Eva Julia Augusta Ramstedt (15 September 1879 – 11 September 1974) was a Swedish physicist who specialized in radiology and studied under Nobel laureate Marie Curie. She was heavily involved in women's rights in academia and was among the founding members of an association for female academics now known as Kvinnliga Akademikers Förening. Due in part to the association's efforts, several legal changes were enacted that nudged Swedish female academics closer to having the same rights as their male colleagues, including a change to the Basic Laws of Sweden in 1909 and universal suffrage in 1921.

Education 

Ramstedt was  born in 1879, in Stockholm, Sweden to a family with notable socioeconomic capital due to her father, Johan Ramstedt's, work as a politician. She attended Uppsala University as an undergraduate and graduate student, and finished her doctorate on the properties of expanding liquids at Uppsala University in 1910. After earning her doctorate, Ramstedt studied under Marie Curie at Sorbonne University in Paris.

_Recorded data_
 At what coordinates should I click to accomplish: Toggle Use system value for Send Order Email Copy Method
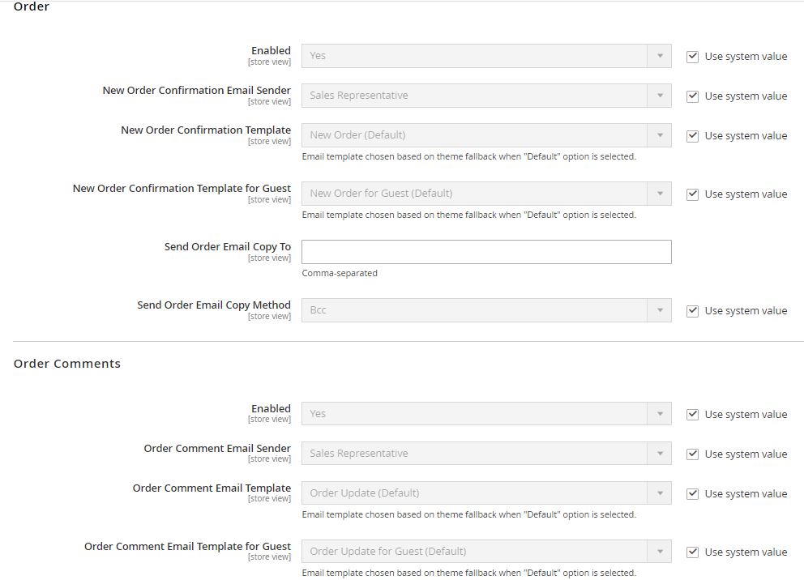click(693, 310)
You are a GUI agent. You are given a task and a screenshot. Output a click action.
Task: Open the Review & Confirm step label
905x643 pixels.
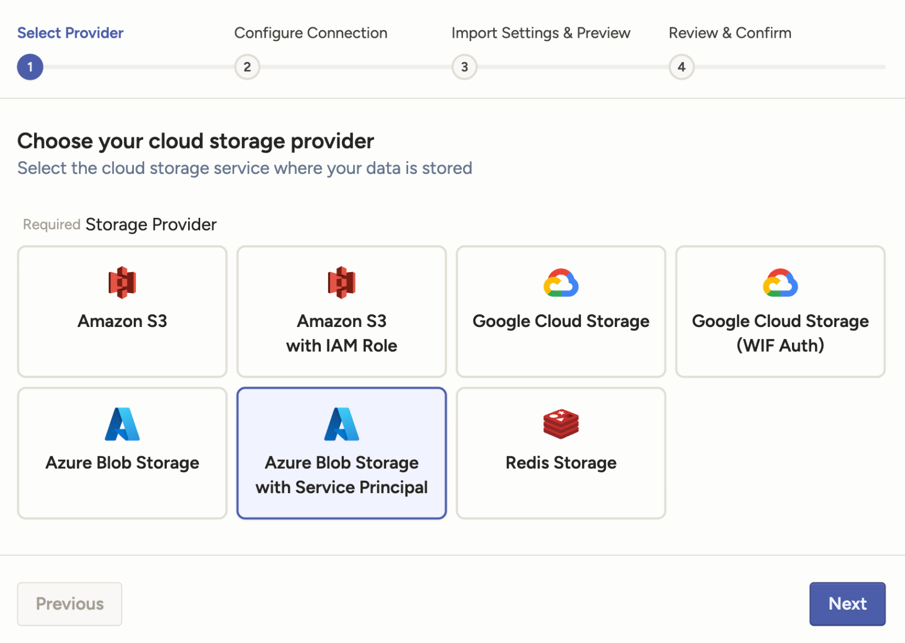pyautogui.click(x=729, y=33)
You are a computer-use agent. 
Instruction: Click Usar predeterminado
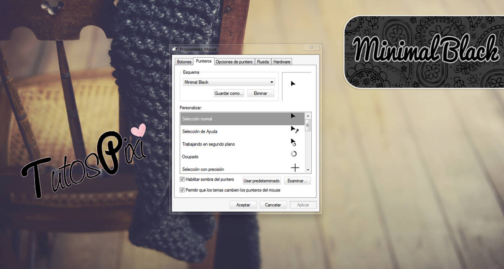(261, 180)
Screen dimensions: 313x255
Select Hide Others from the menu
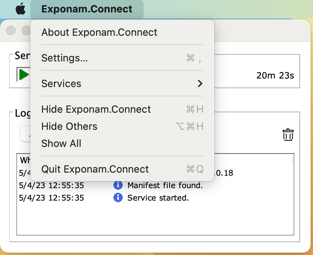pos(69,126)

...

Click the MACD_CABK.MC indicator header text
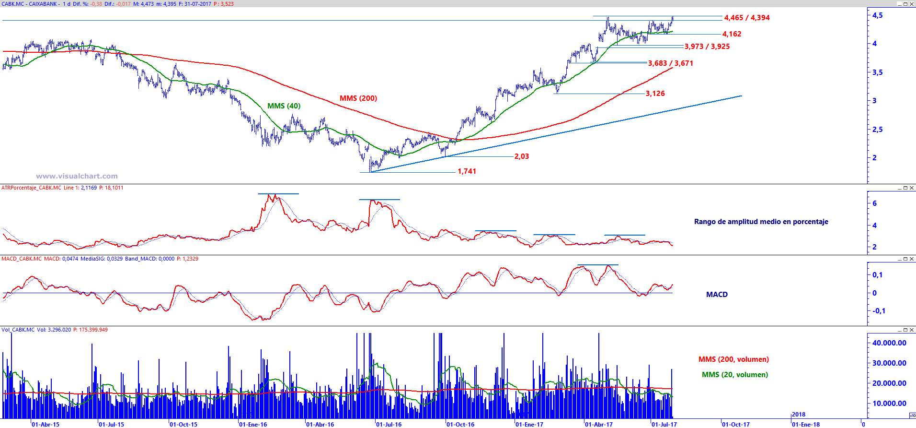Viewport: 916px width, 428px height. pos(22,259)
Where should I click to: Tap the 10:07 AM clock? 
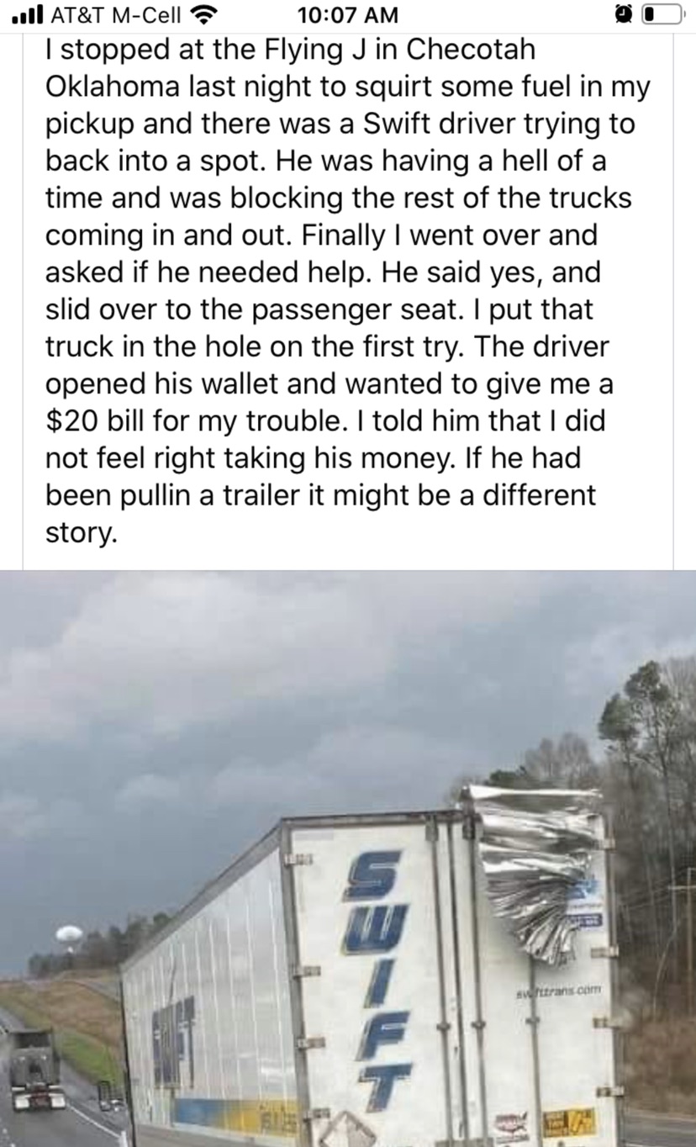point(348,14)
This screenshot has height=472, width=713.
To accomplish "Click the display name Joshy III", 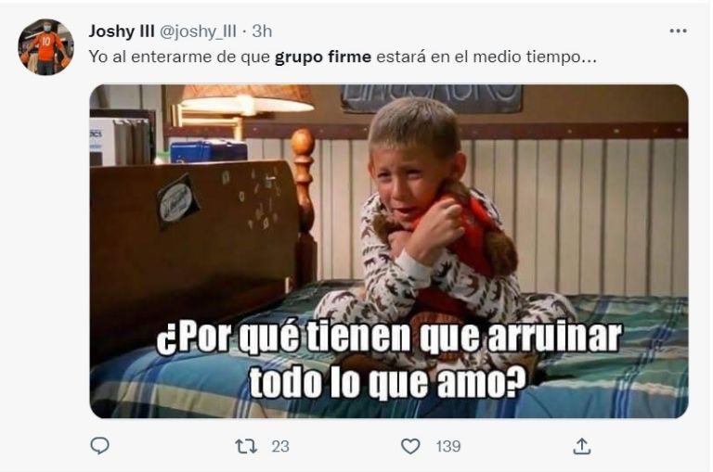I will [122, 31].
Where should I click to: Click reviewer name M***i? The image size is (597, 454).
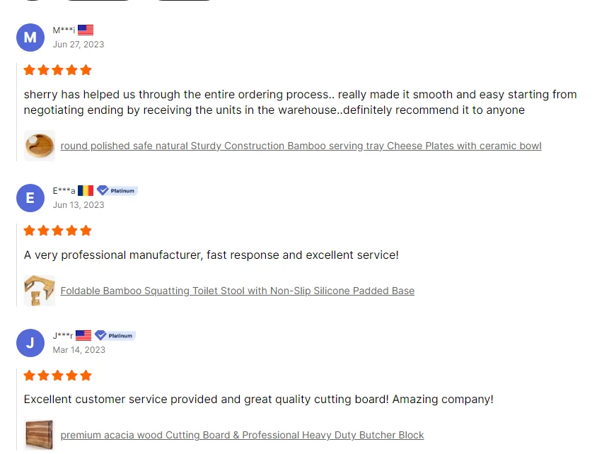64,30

--

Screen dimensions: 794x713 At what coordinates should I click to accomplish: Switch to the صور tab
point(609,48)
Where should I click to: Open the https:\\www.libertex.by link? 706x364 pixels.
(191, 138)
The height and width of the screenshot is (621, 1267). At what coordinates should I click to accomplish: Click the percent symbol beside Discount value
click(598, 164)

_Tasks to perform_
A - Using the Eva Ramstedt biography, answer each question on its own line, marked (i), (ii), (iii):
(i) What association for female academics did Ramstedt help found, by its present name?
(ii) What voting change in 1921 does the biography list among the legal changes?
(iii) At which university did Ramstedt complete her doctorate, and in what year?
B - Write the next part of the Eva Ramstedt biography, picking up after its final sentence.
The entries have no role in this work.

_Expected results_
A -
(i) Kvinnliga Akademikers Förening
(ii) Universal suffrage
(iii) Uppsala University, in 1910

B -
Career 

In 1903, Ramstedt returned to Sweden and began working at the Nobel Institute of Physical Chemistry. She was appointed to a radiology position at Stockholms högskola (Stockholm University College) in 1915 and continued there until 1932. However, as a woman she was not considered for a permanent professorship and taught classes there only briefly. Instead, she also took a position as a teacher of mathematics and physics at the Stockholm Folkskoleseminariet, a normal school (teacher training college), from 1919 to 1945.

Throughout her career, Ramstedt collaborated with many other scientists. Some of her most notable work was produced through her collaboration with Norway-based radiochemist Ellen Gleditsch. They studied radiology, specifically the half-life of radium. In 1917, they published a book on the subject called Radium och radioaktiva processer. As a result of her work, Ramstedt received the Illis quorum of the eighth degree in 1942.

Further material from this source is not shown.